Entre el 3 y el 28 de octubre se celebrará en Roma un Sínodo de la Juventud con el título ‘Los jóvenes, la fe y el discernimiento vocacional’, pero hay buenas razones para temer que el fin último de esta reunión no sea ni la fe ni el discernimiento vocaciones, y solo marginalmente los jóvenes. Estas son las razones de mi recelo.
Es mal asunto que el anuncio de un sínodo de la Iglesia Católica, en lugar de ser motivo de gozosa expectación, se convierta en causa de temor en un fiel, pero el discernimiento, considerados los datos objetivos de que disponemos, lleva en este caso a una desconfianza que no creemos racionalmente infundada. La nueva constitución apostólica publicada hoy sobre la estructura de los sínodos, Episcopalis Communio, no hace más acentuar nuestros temores.
En definitiva, lo que tememos es que se use el sínodo para cambiar la doctrina de la Iglesia en torno a temas tan cruciales como la consideración moral sobre la sexualidad humana: licitud de la contracepción, revisión de la concepción antropológica de la homosexualidad y relajación de la indisolubilidad del matrimonio, o al menos que se introduzca la ya habitual dosis de confusión sobre todo ello.
El primer motivo de aprensión es el de los precedentes, en concreto, los dos Sínodos sobre la Familia de 2014 y 2015. Tenemos ya sobrados testimonios y pruebas de que ambos fueron planificados hasta el último detalle para llegar a conclusiones prefijadas, quedando los obispos como ‘figurantes’ y excusas para que la decisión unilateral pareceria colegiada.

#### Problema planteado 1
Según el texto sobre el Sínodo de la Juventud, ¿entre qué fechas se celebrará el sínodo en Roma?
#### Problema planteado 2
Transcribe el pasaje del texto sobre el Sínodo de la Juventud que comienza en "Entre el 3 y" y termina en "de mi recelo.".
El listado no guarda ninguna relación con el texto sobre el Sínodo de la Juventud.

#### Datos mostrados
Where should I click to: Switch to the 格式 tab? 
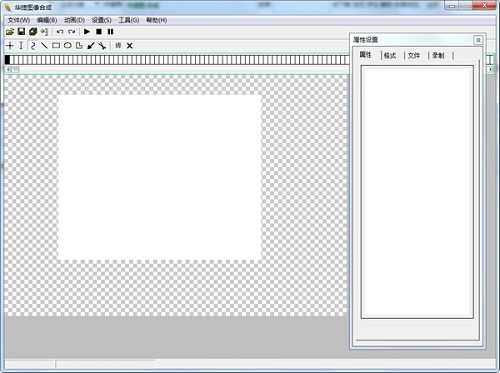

#### Respuesta completa 1
Entre el 3 y el 28 de octubre.

#### Respuesta completa 2
Entre el 3 y el 28 de octubre se celebrará en Roma un Sínodo de la Juventud con el título ‘Los jóvenes, la fe y el discernimiento vocacional’, pero hay buenas razones para temer que el fin último de esta reunión no sea ni la fe ni el discernimiento vocaciones, y solo marginalmente los jóvenes. Estas son las razones de mi recelo.